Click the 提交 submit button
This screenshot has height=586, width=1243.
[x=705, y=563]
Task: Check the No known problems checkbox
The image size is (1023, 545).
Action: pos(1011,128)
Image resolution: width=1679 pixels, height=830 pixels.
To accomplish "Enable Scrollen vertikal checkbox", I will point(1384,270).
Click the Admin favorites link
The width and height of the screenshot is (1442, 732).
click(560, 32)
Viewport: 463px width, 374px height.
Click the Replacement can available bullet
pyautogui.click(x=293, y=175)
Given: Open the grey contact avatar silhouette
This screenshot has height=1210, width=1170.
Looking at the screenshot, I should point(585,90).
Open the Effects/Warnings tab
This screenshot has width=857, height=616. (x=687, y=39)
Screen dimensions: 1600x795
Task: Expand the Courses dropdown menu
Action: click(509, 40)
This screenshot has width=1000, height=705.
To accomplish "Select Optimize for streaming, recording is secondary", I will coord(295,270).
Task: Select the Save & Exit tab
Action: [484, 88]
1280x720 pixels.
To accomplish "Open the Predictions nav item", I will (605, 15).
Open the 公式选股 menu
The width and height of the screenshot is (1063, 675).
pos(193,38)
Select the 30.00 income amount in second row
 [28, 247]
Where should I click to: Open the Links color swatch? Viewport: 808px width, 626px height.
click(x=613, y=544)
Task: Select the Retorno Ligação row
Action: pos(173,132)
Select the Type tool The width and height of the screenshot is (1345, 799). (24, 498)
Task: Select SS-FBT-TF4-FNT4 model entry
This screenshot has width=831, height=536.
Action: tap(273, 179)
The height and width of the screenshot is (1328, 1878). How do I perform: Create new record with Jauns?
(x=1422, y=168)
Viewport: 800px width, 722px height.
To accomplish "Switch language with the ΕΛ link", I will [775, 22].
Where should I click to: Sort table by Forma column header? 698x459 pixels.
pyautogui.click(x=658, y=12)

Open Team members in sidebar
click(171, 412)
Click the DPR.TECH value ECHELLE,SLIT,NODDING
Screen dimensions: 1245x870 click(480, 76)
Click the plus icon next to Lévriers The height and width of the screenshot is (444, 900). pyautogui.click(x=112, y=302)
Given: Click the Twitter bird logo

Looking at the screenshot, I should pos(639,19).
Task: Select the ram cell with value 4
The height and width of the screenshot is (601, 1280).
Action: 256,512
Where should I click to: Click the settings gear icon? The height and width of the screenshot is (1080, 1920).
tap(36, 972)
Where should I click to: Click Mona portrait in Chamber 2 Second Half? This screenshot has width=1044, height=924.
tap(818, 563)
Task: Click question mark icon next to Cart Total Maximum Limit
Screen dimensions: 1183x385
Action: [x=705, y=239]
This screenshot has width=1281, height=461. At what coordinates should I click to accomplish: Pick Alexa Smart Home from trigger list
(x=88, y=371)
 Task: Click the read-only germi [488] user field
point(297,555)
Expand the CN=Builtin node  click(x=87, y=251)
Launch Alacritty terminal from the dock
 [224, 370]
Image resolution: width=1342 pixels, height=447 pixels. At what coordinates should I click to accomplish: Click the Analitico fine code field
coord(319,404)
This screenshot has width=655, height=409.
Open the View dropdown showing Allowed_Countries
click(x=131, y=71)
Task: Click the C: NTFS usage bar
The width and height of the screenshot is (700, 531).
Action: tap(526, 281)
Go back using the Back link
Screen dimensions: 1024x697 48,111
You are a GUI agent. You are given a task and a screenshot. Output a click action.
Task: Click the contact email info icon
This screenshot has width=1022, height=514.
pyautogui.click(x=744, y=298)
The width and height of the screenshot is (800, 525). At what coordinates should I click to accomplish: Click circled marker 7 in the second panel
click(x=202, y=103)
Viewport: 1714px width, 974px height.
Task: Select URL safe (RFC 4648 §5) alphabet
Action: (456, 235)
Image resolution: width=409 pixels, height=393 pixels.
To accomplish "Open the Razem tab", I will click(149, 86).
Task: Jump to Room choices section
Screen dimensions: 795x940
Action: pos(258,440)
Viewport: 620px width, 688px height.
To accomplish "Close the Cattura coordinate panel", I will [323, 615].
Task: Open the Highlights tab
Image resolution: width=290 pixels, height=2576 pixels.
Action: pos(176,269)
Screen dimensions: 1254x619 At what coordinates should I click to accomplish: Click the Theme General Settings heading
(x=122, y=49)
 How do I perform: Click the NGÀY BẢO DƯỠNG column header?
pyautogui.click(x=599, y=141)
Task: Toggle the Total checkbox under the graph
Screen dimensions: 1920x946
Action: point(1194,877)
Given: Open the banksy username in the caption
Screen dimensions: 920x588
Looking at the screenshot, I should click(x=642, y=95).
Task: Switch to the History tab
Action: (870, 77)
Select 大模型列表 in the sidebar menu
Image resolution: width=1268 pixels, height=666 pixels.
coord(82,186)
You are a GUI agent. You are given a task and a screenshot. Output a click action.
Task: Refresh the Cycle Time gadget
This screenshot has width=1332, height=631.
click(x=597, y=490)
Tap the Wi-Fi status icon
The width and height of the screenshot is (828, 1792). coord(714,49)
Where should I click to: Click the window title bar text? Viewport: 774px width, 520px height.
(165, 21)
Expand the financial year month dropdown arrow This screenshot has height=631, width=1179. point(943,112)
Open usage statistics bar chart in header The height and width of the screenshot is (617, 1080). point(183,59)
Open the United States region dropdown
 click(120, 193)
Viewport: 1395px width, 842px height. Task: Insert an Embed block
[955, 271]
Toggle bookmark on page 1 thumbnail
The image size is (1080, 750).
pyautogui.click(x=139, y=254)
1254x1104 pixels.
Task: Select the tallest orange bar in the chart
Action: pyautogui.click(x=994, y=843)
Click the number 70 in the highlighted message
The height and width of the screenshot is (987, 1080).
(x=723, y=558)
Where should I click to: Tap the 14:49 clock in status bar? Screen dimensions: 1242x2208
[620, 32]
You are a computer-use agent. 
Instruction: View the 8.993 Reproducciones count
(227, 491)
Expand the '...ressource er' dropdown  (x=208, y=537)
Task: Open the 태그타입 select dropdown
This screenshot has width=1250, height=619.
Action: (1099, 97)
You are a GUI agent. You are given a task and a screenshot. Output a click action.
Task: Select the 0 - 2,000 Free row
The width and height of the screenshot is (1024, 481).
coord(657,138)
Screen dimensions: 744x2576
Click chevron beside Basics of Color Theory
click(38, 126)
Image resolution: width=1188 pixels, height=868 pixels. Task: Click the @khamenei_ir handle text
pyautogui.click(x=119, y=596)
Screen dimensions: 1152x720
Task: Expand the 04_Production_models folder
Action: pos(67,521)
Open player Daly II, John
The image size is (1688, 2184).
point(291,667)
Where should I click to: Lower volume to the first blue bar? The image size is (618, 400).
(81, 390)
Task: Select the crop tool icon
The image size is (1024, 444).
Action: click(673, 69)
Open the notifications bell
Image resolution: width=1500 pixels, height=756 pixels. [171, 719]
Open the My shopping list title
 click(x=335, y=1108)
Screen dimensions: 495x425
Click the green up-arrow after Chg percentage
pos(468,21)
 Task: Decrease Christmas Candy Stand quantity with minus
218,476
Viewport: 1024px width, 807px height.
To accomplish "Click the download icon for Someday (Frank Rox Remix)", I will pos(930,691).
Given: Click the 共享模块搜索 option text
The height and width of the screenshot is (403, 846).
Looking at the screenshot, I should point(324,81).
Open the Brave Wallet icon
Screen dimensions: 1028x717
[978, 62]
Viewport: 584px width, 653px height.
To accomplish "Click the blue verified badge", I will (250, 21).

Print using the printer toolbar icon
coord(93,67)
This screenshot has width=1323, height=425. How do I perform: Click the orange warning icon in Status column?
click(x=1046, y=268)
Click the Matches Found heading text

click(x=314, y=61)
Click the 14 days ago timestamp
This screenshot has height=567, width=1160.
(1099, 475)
- - -
Task goal: Reproduce each line of the material in which the string "Toggle" occurs.

Solution for this exercise:
Task: Toggle the Total checkbox under the graph
Toggle bookmark on page 1 thumbnail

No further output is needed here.